Written request:
Which lines of the material below contain the word "icon"? Filter them out and copy each one.

Dataset:
____

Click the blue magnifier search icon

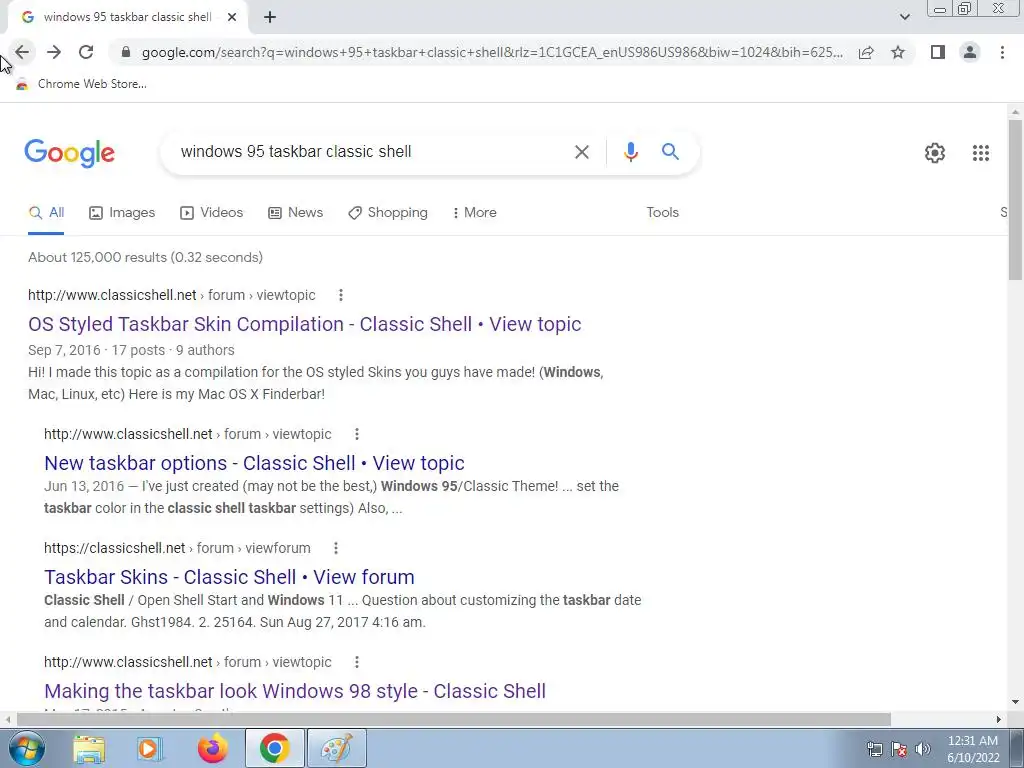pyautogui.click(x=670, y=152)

____

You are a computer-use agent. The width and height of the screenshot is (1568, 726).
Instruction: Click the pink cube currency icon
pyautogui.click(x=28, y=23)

____

Final result:
Click the blue magnifier search icon
Instruction: Click the pink cube currency icon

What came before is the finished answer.